--- start of PAGE EXCERPT ---

# Building Entry Doors Out Of Aromatic Cedar?



## Koa (Aug 22, 2011)

Well, I wanted to make my shop entry doors " http://lumberjocks.com/Koa/blog " out of Aromatic Cedar, but I have concerns about the long term stability of the timber. Is it tough enough to withstand the abuse entry doors go through on a day to day basic? I think I will be ok with the stability, has anyone had any experience using it to build windows and doors? Any help or input anyone can offer would be appreciated!


----------



## WDHLT15 (Aug 15, 2011)

It is very stable wood, and that is good for doors. It is soft, however, and may get dinged up more than say oak or maple. However, many doors have been made of pine, and it is softer, too. Just design them to be stout, maybe a little thicker, and I bet that they will be beautiful.


----------



## PRGDesigns (Jan 25, 2012)

You might also consider a sandwich type construction of alternating layers to get thickness you need for the doors. Think of a sheet of Plywood on steroids.


----------



## lwllms (Jun 1, 2009)

I made a swing set of aromatic cedar for my daughter when she was little. She's 26 now and I took it down a couple years ago. It spent years outside and was still solid when I took it down. It had a play house above the swing set and the ladder took a lot of abuse over the years. It was still solid but looked pretty rough.


----------



## Koa (Aug 22, 2011)

WOW . . . 
Thank you all for you feed back, GREAT INPUT. If anyone else has any experience using aromatic cedar I would love to here from you. I think I will began the planning possess for the doors. HOPE they turn out ok . . . I will post pictures when I get them completed. . . .

--- end of PAGE EXCERPT ---
--- start of ENTRIES PROVIDED ---

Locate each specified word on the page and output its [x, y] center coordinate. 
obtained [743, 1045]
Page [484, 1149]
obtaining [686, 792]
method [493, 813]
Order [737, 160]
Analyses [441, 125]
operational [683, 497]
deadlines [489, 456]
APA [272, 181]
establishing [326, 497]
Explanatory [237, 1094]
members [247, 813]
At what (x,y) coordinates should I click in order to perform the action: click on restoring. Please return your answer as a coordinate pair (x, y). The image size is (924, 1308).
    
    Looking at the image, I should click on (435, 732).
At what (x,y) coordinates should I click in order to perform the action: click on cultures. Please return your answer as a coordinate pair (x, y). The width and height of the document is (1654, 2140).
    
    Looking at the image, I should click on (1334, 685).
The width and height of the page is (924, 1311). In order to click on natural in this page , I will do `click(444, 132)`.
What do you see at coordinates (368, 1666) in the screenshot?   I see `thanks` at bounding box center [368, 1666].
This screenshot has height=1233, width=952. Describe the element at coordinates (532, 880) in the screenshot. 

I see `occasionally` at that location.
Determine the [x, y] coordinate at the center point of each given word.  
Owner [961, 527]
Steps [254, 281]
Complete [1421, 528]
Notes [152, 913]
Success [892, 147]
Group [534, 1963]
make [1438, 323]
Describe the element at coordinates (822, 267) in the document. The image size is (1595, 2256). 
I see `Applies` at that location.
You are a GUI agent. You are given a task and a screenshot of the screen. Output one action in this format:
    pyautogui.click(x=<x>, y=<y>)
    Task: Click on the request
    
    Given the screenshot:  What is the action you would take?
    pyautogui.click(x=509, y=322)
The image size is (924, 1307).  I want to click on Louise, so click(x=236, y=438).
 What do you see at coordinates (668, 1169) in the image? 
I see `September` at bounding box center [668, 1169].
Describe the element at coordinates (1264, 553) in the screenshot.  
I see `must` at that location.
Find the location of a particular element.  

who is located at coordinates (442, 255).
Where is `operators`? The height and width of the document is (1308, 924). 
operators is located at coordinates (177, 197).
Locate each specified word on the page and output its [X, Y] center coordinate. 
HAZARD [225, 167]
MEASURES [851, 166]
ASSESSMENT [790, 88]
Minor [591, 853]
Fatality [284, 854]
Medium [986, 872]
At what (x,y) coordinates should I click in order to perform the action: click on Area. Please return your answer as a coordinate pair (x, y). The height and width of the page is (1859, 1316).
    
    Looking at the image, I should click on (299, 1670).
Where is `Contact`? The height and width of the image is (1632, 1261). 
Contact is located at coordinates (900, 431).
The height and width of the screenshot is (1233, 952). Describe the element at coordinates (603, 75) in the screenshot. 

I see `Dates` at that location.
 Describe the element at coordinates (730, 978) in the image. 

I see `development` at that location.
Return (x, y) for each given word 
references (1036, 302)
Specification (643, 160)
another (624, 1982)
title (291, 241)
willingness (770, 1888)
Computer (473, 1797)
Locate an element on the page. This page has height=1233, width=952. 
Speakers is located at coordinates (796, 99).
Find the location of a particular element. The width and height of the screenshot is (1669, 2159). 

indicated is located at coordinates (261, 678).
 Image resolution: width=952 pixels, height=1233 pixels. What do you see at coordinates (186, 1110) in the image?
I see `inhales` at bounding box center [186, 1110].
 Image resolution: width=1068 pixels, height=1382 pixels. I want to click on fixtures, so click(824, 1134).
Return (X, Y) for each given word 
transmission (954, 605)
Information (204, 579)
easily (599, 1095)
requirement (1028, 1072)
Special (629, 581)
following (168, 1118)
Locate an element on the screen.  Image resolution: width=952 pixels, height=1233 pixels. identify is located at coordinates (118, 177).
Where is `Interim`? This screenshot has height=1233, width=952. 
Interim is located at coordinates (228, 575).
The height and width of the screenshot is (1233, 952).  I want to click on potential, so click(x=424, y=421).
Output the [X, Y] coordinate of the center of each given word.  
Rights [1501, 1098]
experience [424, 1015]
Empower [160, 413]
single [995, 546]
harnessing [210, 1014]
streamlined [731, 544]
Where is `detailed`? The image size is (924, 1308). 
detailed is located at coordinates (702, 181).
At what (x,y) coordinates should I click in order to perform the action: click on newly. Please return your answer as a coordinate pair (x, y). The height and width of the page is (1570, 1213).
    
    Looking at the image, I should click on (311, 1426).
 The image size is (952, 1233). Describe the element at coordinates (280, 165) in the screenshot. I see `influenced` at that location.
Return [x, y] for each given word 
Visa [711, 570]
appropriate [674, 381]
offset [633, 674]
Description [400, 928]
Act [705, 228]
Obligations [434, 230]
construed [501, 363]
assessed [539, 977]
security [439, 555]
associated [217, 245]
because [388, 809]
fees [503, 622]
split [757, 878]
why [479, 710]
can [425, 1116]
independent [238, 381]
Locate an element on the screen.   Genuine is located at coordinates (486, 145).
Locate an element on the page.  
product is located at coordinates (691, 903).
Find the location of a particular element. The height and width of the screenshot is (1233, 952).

--- end of ENTRIES PROVIDED ---

WRITTEN TASK A:
Answer these questions about the aromatic cedar doors thread, one per line:
(i) Which wood does WDHLT15 point out has been used for many doors despite being softer than aromatic cedar?
(ii) What did lwllms build from aromatic cedar for a daughter?
(iii) What does PRGDesigns compare the suggested sandwich construction to?
WRITTEN TASK B: Go on with the aromatic cedar doors thread, picking up after Koa's final post.
The data has nothing to do with what is asked here.

TASK RESULT A:
(i) Pine.
(ii) A swing set, with a play house above it.
(iii) A sheet of plywood on steroids.

TASK RESULT B:
Thank You


----------



## bondogaposis (Dec 18, 2011)

It trends to have a lot of knots that will cause problems w/ the joinery, no doubt. I'm sure it could be done though.


----------



## HalDougherty (Jul 15, 2009)

I made my shop door from 1X6" poplar boards. The outside frame is made from two box frames with a center spacer that I glued together after fitting the panels. The joints at each corner alternate so there's support after they are glued together. I cut a 3/8" rabbet all around the interior, then made 1X6" boards with an alternate rabbit on the top and bottom and a matching 3/8" rabbit on the ends. I made the outside from poplar only and on the inside, I put 1X6 Eastern red cedar boards. Then I glued the two 1" frames together to make a door with floating panels on each side. It was a one day job and all of it was cut out with a skill saw so there's a few places where the fit isn't perfect, but it's a door to an unheated garage. It's functional and looks better than the rest of the garage.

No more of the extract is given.